Como os algoritmos definem o que aparece nos telemóveis e ecrãs, não foram só os políticos que tiveram de se adaptar à nova realidade, mas também os jornalistas e comentadores de televisão, assinala Adolfo Mesquita Nunes
O advogado Adolfo Mesquita Nunes defende, em entrevista à Lusa, que é importante que as instituições que intermedeiam o conhecimento reflitam sobre o seu papel e o desafio dos políticos é tornar a moderação "sexy" para os algoritmos.
"O importante é que as instituições que tipicamente filtram e intermedeiam o conhecimento reflitam sobre o que aí está e o seu papel", incluindo jornalistas, diz o autor do livro Algoritmocracia, que aborda o tema como a inteligência artificial (IA) está a transformar as democracias.
Mas "também que os agentes políticos reflitam" sobre que tipo de sociedade, de debate político e que tipo de Parlamento "estamos a querer criar e até onde vão as nossas fronteiras", prossegue.
O desafio para os políticos "é encontrar forma de tornar (...) a moderação sexy para os algoritmos, de encontrar um projeto político pela positiva que seja viral para os algoritmos", perspetiva o sócio da Pérez-Llorca.
Ou seja, "fazer da esperança algo viral e não apenas o medo, as fronteiras abatidas, a pátria em risco, os imigrantes a entrarem em hordas", mas ser capaz de construir uma linguagem que permita que os algoritmos premeiem tanto quanto os conteúdos que chocam.
Como os algoritmos definem o que aparece nos telemóveis e ecrãs, não foram só os políticos que tiveram de se adaptar à nova realidade.
"Uns aproveitando-se porque eles casam na perfeição com a linguagem populista, outros começando" a mudar os tons, palavras, "a utilizar um tom mais bélico, (...) vídeos comunicacionais com bastante mais caráter bélico, para poder passar nos algoritmos", aponta o ex-secretário de Estado.
Nos comentadores de televisão assiste-se a momentos mais conflituosos: "agora começa a ser comum que as pessoas saiam dos estúdios", o que "faz parte dessa encenação porque é isso que depois faz com que no algoritmo esse vídeo dispare", seja do lado de quem ofendeu ou quem foi ofendido, prossegue.
Mas também os jornalistas, "seja nos títulos que escolhem para as notícias, seja nas perguntas que fazem, seja até na circunstância de termos um líder político que é convidado permanentemente para dar entrevistas, como se fosse o único líder em Portugal", porque como dá audiências "tem uma exposição mediática que é totalmente desproporcional à sua representatividade política", diz.

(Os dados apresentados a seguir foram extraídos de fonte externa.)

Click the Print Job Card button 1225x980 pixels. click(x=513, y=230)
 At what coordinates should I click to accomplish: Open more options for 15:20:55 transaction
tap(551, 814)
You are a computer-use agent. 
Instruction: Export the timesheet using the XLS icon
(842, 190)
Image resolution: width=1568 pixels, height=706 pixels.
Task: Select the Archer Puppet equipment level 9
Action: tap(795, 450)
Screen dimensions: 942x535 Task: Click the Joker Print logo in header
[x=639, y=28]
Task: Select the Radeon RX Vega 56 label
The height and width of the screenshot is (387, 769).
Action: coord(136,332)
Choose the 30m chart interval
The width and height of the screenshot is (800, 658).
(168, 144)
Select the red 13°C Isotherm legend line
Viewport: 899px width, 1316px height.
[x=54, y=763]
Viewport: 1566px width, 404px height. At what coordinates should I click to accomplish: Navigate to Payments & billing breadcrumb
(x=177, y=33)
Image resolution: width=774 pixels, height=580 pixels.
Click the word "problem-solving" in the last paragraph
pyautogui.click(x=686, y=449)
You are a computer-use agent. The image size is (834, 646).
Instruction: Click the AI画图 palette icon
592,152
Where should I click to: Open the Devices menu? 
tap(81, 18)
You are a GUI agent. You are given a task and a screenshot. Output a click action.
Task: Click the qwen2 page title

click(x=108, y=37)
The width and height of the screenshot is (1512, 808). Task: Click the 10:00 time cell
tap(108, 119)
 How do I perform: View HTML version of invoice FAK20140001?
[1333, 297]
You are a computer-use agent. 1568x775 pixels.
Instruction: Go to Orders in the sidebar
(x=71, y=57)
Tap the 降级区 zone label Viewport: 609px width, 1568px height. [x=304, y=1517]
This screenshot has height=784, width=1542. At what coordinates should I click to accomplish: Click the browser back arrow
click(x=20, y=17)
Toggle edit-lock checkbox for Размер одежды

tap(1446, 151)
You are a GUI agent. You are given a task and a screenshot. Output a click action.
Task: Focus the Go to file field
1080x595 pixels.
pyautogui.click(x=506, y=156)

Adolfo Mesquita Nunes refere que isso "significa que o ecossistema que está a ser alterado não é só o partidário, é o ecossistema da discussão e do debate político, da deliberação política".
Quando "passamos a ter processos políticos, processos de sindicância política, processos de debate político, de jornalismo político filtrados pelos algoritmos, então estamos de facto a contaminar todo o processo com esta lógica que vai terminar em radicalização e polarização".
Apesar dos desafios que os algoritmos colocam, Adolfo Mesquita Nunes mantém um otimismo e explica a razão.
Se há uma expectativa fundada de que a tecnologia possa ajudar erradicar doenças e atravessar fronteiras do conhecimento para uma sociedade mais próspera, culta, justa e solidária, "por que carga de água é que não devemos ter a expectativa de que a tecnologia também pode encontrar soluções para nos ajudar a ter um ecossistema algorítmico que não tenha este efeito nefasto", argumenta.
A questão dos algoritmos é "um problema muito complexo": do ponto de vista das soluções, "quando algo é muito difícil e eu não sei muito bem como resolver, eu recorro aos meus valores principais e o meu valor principal é o da liberdade", sublinha.
"Quero ter alguma liberdade na forma como personalizo esse algoritmo", saber como funciona, como prioriza, defende.
Acima de tudo, é preciso que surja um debate para que seja possível apurar melhor o problema e as soluções.